The NYULMC Sequencing Informatics Group provides expert bioinformatics consulting to investigators affiliated with any institution, and provides analysis solutions for DNA sequence data generated at any academic or private sequencing facility.
- ChIP-seq identifies transcription factor binding sites and epigenetic modificaions
- RNA-seq measures gene expression, alternative splicing, and finds coding mutations
- Genome resequencing identifies mutations
- De novo genome sequencing and assembly
- Metagenomic sequencing of 16S amplicons and whole metagenomic shotgun
- Group Leader: Stuart M. Brown Ph.D.
- Faculty: Jinhua Wang Ph.D.
- Faculty: Alexander Alekseyenko Ph.D.
- Faculty: Phillip Ross Smith Ph.D., M.D.
- Faculty: Alexander Statnikov. Ph.D.
- Faculty: Jiri Zavadil, Ph.D.
- Faculty: Efstratios Efstathiadis Ph.D.
- Faculty: Constantin Aliferis, M.D., Ph.D.
- Faculty: Steven Shen M.D., Ph.D.
- Frank Hsu, Ph.D.(Department of Computer Science, Fordham University)

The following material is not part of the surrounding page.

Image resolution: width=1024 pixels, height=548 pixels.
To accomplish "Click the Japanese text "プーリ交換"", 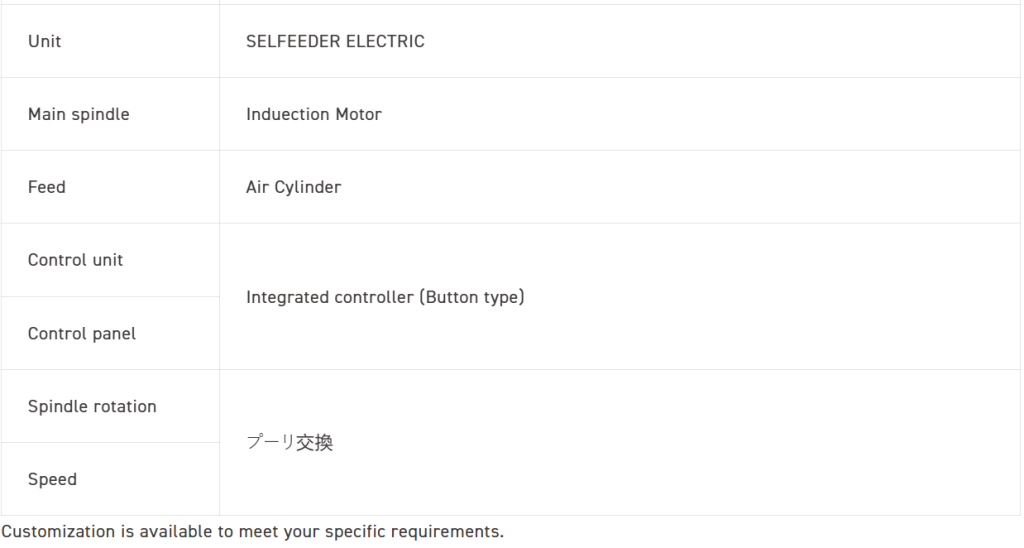I will click(289, 442).
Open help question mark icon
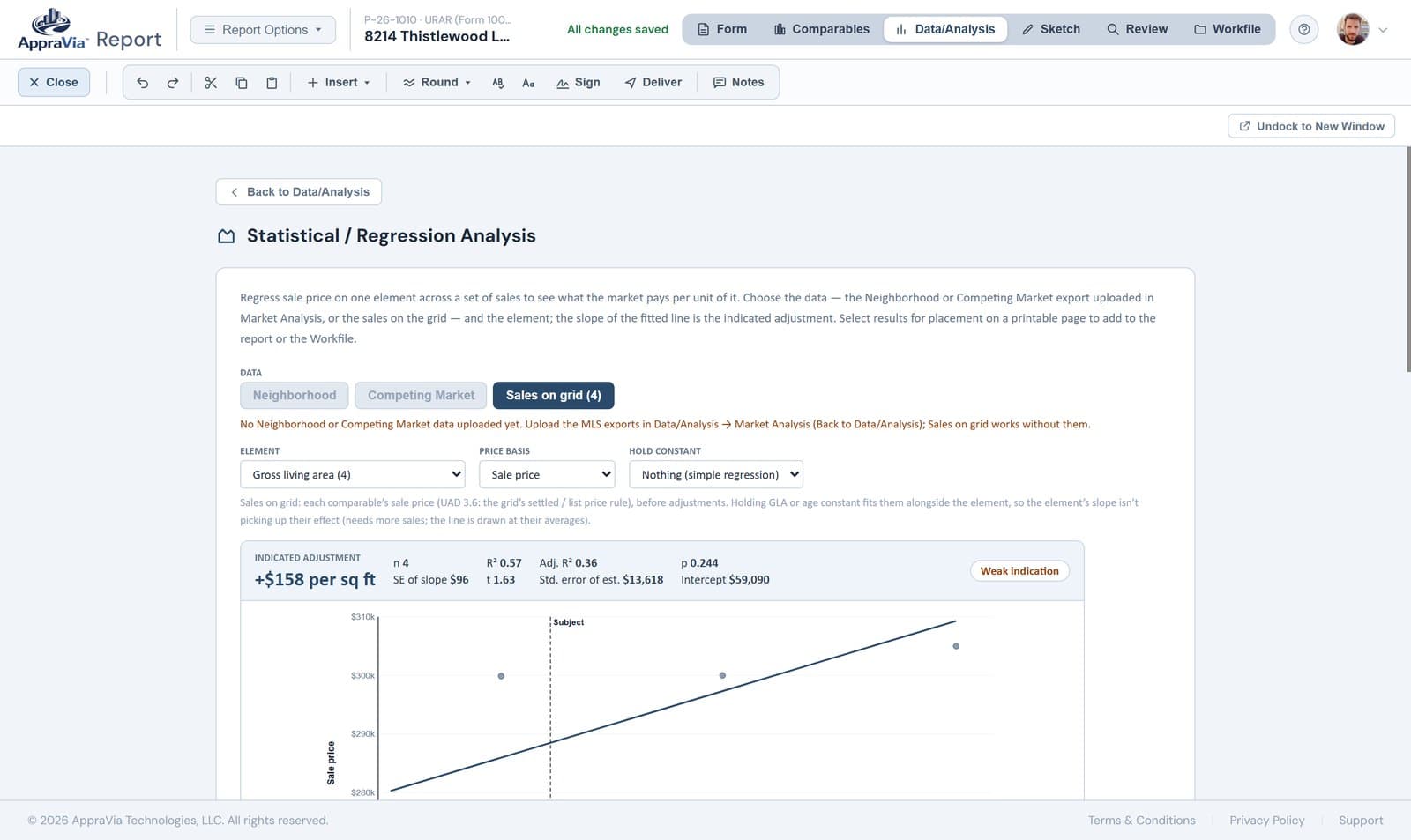 (1303, 29)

- Ivan W Selesnick Ph.D.(Department of Electrical and Computer Engineering, NYU Polytechnic University)
The ChIP-seq pipeline is a combination of software from Illumina, Open Source, and methods developed at CHIBI. We use Illumina RTA for basecalling and ELAND/CASAVA for genome alignment of sequence reads. We then remove duplicate sequence reads and reads mapped to more than one genomic location with a custom script to produce a data set of 'unique single' tags for each sample and input control lane. Data quality for each sample is measured by coverage and clustering methods. Peak-detection is computed with the CHIBI TRLocator method, and validated with the Open Source MACS software package. Analytics are available for quantitative comparisons of different biological treatments.
We are currently operating two different pipelines for the analysis of RNAseq data. For experiments that are focused on gene expression data, the Illumina software package provides a stringent alignment to the reference genome using the ELAND aligner, then counts sequence reads associated with each known RefSeq gene including individual counts for each exon and each exon junction boundary. For experimental designs that are also concerned with alternative splicing, or expression from unannotated regions of the genome, the Open Source Bowtie/TopHat/Cufflinks package provides greater flexibility to discover novel modes of gene expression.
The sequence variant pipeline is designed to detect mutations in the genome of an individual patient as compared with the standard reference human genome (GenBank hg18 or hg19). Raw basecalls (typically from the Illumina GA or HiSeq machines) are aligned to the reference genome with high sensitivity with bwa, SNPs and small indels are filtered using a set of parameters implemented with SAMtools, then custom annotation scripts are used to identify coding SNPs, know variants in dbSNP, and other experiment-specific factors. We have implemented variants of this pipeline to screen for relapse-specific mutations in diagnosis-relapse tumor pairs and also for data generated from RNAseq rather than genomic DNA libraries. We have developed another pipeline that uses paired-end sequencing data for the detection of translocations
The de novo assembly of a genome is best approached as a scientific investigation with extensive collaboration between bioinforamtics, rather than a simple software pipeline. As a starting point, we offer Newbler assembly of 454 reads and Velvet assembly of Illumina reads.